I have long been critical of naïve interpretations of probabilistic grammar. To me, it seems like the major motivation for this approach derives from a naïve—I’d say overly naïve—linking hypothesis mapping between acceptability judgments and grammaticality, as seen in Likert scale-style acceptability tasks. (See chapter 2 of my dissertation for a concrete argument against this.) But in this approach, the probabilities are measures of wellformedness.
It occurs to me that there are a number of ontologically distinct interpretations of grammatical probabilities of the sort produced by “maxent”, i.e., logistic regression models.

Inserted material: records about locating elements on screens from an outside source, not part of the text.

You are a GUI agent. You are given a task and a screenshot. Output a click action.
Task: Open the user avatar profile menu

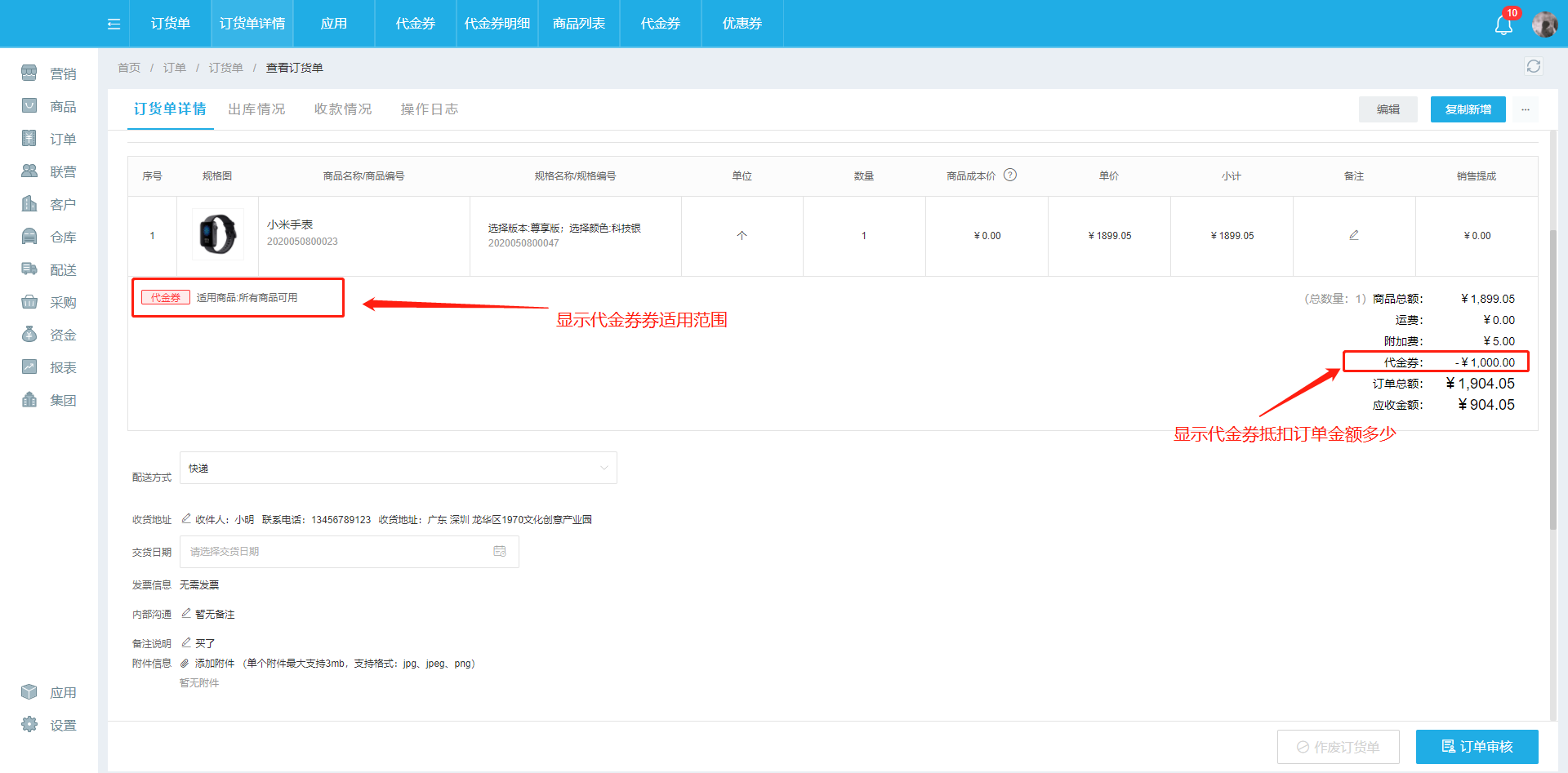pos(1544,24)
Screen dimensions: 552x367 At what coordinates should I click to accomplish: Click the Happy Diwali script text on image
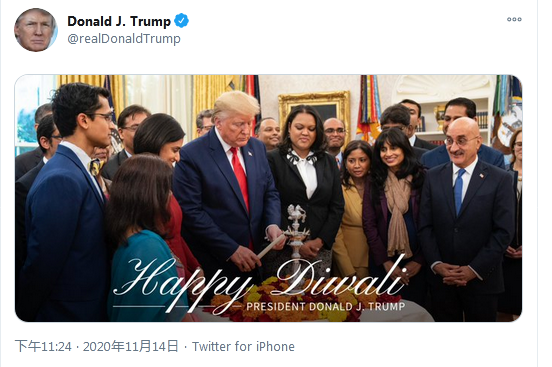pyautogui.click(x=259, y=285)
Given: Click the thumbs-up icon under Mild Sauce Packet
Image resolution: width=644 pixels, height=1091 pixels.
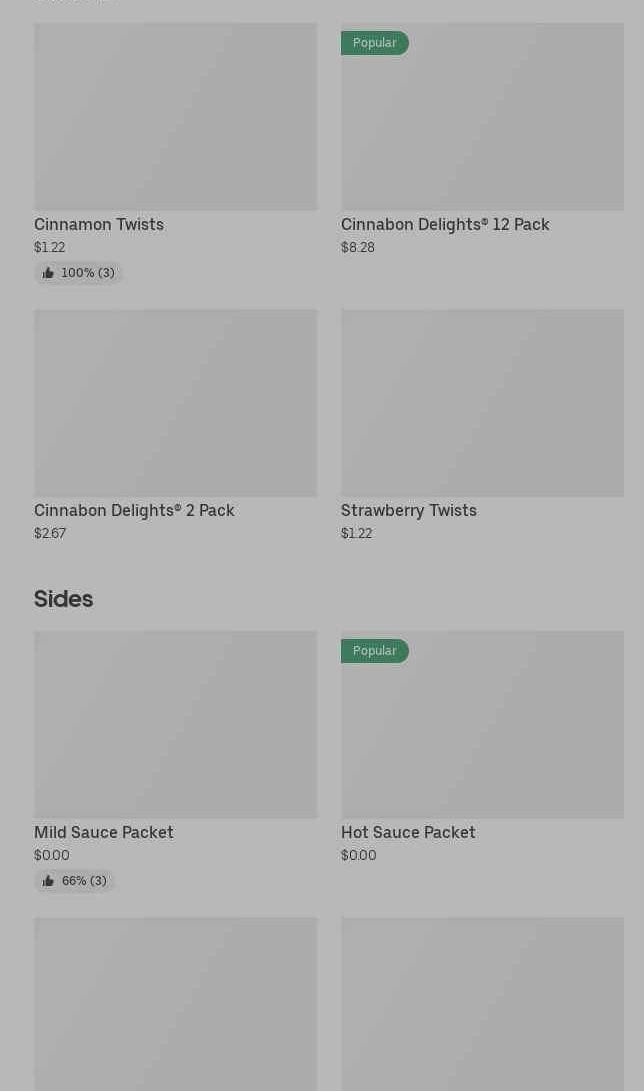Looking at the screenshot, I should tap(48, 881).
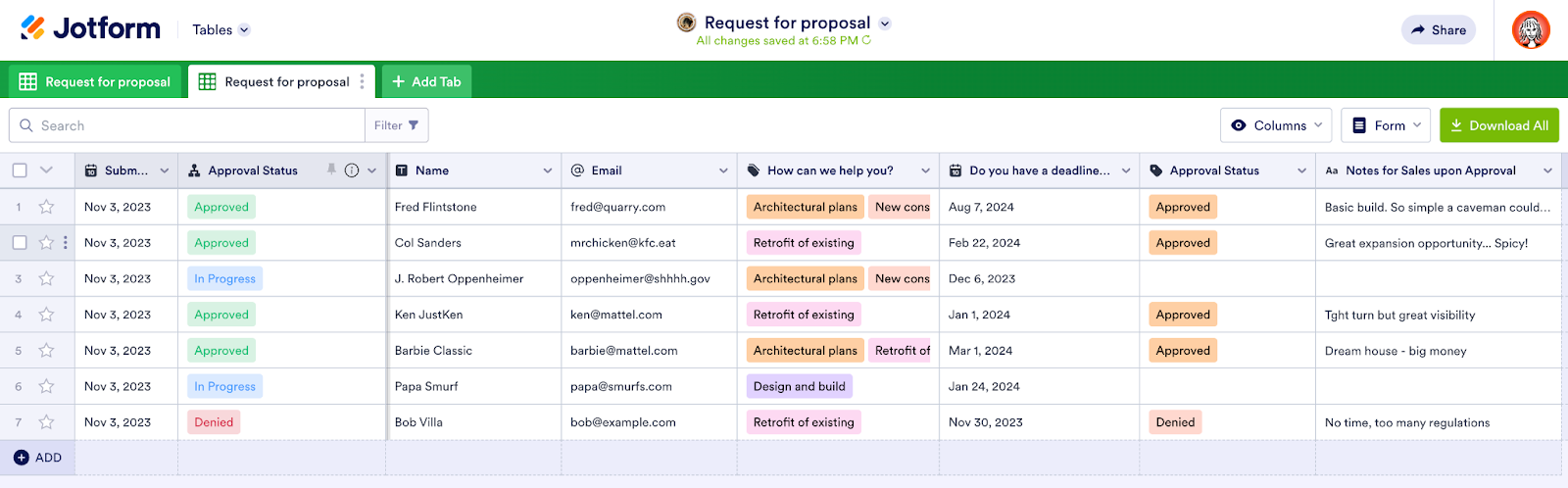Click the Download All button

coord(1498,125)
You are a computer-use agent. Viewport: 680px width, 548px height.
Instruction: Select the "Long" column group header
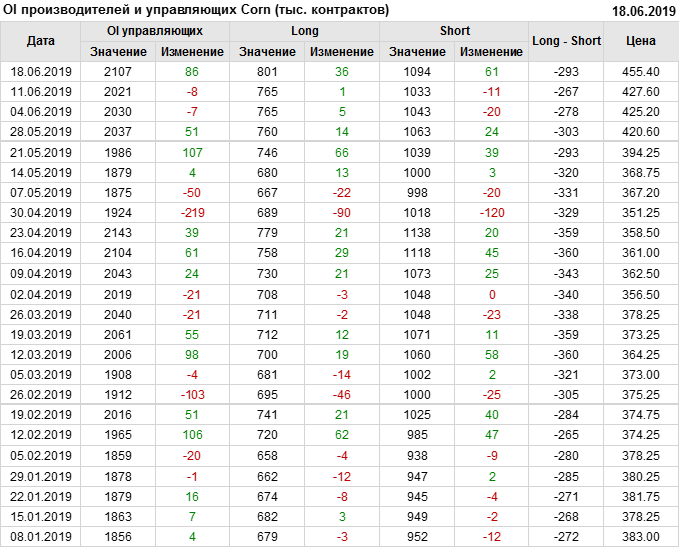[x=305, y=31]
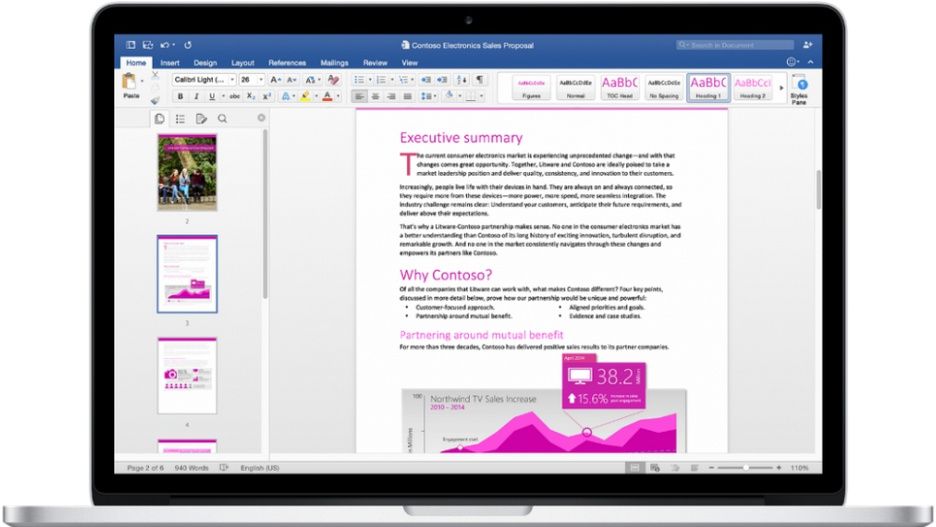This screenshot has height=527, width=936.
Task: Click the Paste clipboard icon
Action: pos(129,81)
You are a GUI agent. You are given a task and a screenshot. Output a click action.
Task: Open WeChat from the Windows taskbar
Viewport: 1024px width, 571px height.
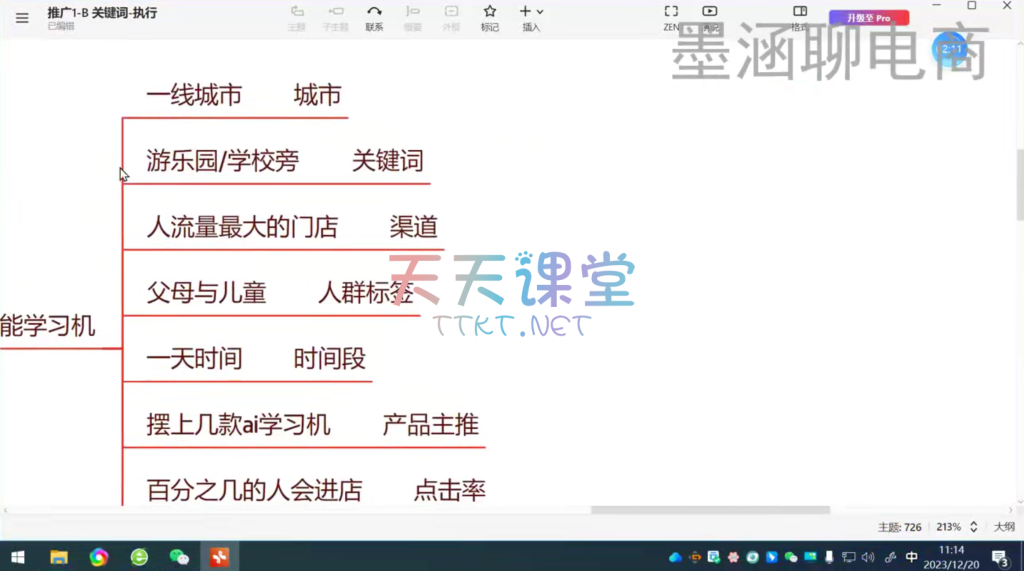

For instance, at M100 this weekend, I heard Bruce Hayes talk about another use of maximum entropy models: scansion. In poetic meters, there is variation in, say, whether the caesura is masculine (after a stressed syllable) or feminine (after an unstressed syllable), and the probabilities reflect that.1 However, I don’t think it makes sense to equate this with grammaticality, since we are talking about variation in highly self-conscious linguistic artifacts here and there is no reason to think one style of caesura is more grammatical than the other.2
And of course there is a third interpretation, in which the probabilities are production probabilities, representing actual variation in production, within a speaker or across multiple speakers.
It is not obvious to me that these facts all ought to be modeled the same way, yet the maxent community seems comfortable assuming a single cognitive model to cover all three scenarios. To state the obvious, it makes no sense for a cognitive model to acconut for interspeaker variation because there is no such thing as “interspeaker cognition”, there are just individual mental grammars.
Endnotes
- This is a fabricated example because Hayes and colleagues mostly study English meter—something I know nothing about—whereas I’m interested in Latin poetry. I imagine English poetry has caesurae too but I’ve given it no thought yet.
- I am not trying to say that we can’t study grammar with poetry. Separately, I note, as did, I think, Paul Kiparsky at the talk, that this model also assumes that the input text the poet is trying to fit to the meter has no role to play in constraining what happens.